# Every time I cough ......



## Ronni (Mar 21, 2020)

During the winter months, when I and everyone else including stores has their heat on, I tend to cough a bit as the heated air dries out my sinus and nasal cavities, and my throat.  I've always been this way.  It's not a bad cough, not sustained, just a bit more than throat clearing.  Until Covid-19 I never paid the slightest attention to it, just dealt with it as a matter of course, the same way I deal with the runny nose and scratchy eyes in the warmer months from allergies.  

Now though?  I cough, and immediately I'm all    I scare myself! And then have to remind myself that this is the way I ALWAYS am at this time of the year. 

Not only that though, but now I get strange, scared or disapproving looks and people quickly move away from me and I feel like they're going to call the Virus Police!!  

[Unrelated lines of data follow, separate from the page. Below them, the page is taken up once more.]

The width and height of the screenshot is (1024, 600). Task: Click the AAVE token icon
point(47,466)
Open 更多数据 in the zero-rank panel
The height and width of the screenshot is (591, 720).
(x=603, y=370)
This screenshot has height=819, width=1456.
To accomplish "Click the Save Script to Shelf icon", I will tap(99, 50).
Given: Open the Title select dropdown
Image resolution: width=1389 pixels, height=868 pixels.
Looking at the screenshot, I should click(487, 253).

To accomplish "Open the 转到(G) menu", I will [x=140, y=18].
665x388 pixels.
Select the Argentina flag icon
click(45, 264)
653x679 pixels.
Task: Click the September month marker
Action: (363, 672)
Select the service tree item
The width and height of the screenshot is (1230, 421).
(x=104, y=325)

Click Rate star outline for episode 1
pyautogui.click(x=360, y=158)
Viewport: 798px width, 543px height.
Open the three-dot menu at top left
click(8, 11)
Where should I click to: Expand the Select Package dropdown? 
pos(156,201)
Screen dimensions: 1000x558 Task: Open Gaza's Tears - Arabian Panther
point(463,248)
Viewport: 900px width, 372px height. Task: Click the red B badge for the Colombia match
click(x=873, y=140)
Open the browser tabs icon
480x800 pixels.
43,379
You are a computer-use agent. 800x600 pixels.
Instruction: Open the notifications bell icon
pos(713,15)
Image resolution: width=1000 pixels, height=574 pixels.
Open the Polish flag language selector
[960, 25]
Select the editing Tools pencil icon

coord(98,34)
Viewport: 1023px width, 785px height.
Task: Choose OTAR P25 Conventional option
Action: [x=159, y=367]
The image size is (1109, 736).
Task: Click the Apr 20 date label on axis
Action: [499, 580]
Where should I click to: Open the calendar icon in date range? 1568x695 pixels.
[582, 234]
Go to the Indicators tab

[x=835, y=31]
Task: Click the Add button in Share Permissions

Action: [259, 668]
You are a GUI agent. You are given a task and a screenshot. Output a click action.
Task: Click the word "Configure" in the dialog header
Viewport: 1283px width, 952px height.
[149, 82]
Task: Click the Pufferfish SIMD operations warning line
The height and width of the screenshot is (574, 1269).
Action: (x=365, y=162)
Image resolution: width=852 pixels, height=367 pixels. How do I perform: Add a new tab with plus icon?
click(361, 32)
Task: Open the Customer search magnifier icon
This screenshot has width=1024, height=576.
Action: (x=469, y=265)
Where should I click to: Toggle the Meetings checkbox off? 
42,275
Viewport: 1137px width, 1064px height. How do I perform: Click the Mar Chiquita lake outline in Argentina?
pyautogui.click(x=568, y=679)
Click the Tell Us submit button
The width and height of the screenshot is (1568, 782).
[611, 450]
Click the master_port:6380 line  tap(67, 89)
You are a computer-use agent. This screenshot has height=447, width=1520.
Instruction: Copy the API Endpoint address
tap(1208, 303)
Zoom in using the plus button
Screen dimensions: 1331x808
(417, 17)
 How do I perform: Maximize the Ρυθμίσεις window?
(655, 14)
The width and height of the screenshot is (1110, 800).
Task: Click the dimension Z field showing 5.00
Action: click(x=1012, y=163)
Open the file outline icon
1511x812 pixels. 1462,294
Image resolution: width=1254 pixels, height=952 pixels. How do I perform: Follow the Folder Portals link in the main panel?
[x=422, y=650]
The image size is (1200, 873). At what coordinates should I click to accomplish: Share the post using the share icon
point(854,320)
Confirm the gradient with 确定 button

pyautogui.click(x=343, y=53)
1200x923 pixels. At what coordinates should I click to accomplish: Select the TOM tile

Obviously I'm joking...mostly.   

It IS disconcerting though, that the very slight winter cough I've dealt with for as long as I can remember is now one of the primary symptoms of Corona and something to be paranoid and suspicious about, and so I walk around suppressing any hint of coughing so people won't think I'm contagious and a carrier!!  Not that I used to go around coughing on people to begin with...I mean, if I felt that niggly cough coming on, I'd cover my mouth regardless.  But NOW???  Jeez, I feel like a pariah ever time I clear my throat!!


----------



## Becky1951 (Mar 21, 2020)

Ronni said:


> During the winter months, when I and everyone else including stores has their heat on, I tend to cough a bit as the heated air dries out my sinus and nasal cavities, and my throat.  I've always been this way.  It's not a bad cough, not sustained, just a bit more than throat clearing.  Until Covid-19 I never paid the slightest attention to it, just dealt with it as a matter of course, the same way I deal with the runny nose and scratchy eyes in the warmer months from allergies.
> 
> Now though?  I cough, and immediately I'm all    I scare myself! And then have to remind myself that this is the way I ALWAYS am at this time of the year.
> 
> ...


I have COPD and cough all the time but now if I think my cough sounds a bit off I start analyzing it. That was a sort of wet cough right? Its a dry cough with the virus right? Hum maybe it did sound a bit dryer! I drive myself nuts!


----------



## Ronni (Mar 21, 2020)

Becky1951 said:


> I have COPD and cough all the time but now if I think my cough sounds a bit off I start analyzing it. That was a sort of wet cough right? Its a dry cough with the virus right? Hum maybe it did sound a bit dryer! I drive myself nuts!




YES!!!!  Exactly this!  

And then I start to wonder if I'm coughing more than usual, if it's ramping up.  And then I start to get anxious (well, for me, I'd have to clarify and say even MORE anxious than usual) and then, because of that, my heart rate speeds up, and I get that feeling in the pit of my stomach, and THEN I CAN'T TAKE A FULL BREATH, which of course just PROVES that I have the Virus, even though I've been dealing with this anxiety for years and shortness of breath/feeling like you can't breathe is one of the classic symptoms of anxiety, so it becomes a VICIOUS cycle!!


----------



## win231 (Mar 21, 2020)

Coughing or sneezing works really good in a crowded elevator.  Or, what I sometimes do:
I'll put on a nausea look & say quietly, "I don't feel good."
I immediately get more breathing room.


----------



## jujube (Mar 21, 2020)

I have bronchitis right now.  Just bronchitis, thank goodness.

There's no way I'm going anywhere with THAT cough.


----------



## Pepper (Mar 21, 2020)

jujube said:


> I have bronchitis right now.  Just bronchitis, thank goodness.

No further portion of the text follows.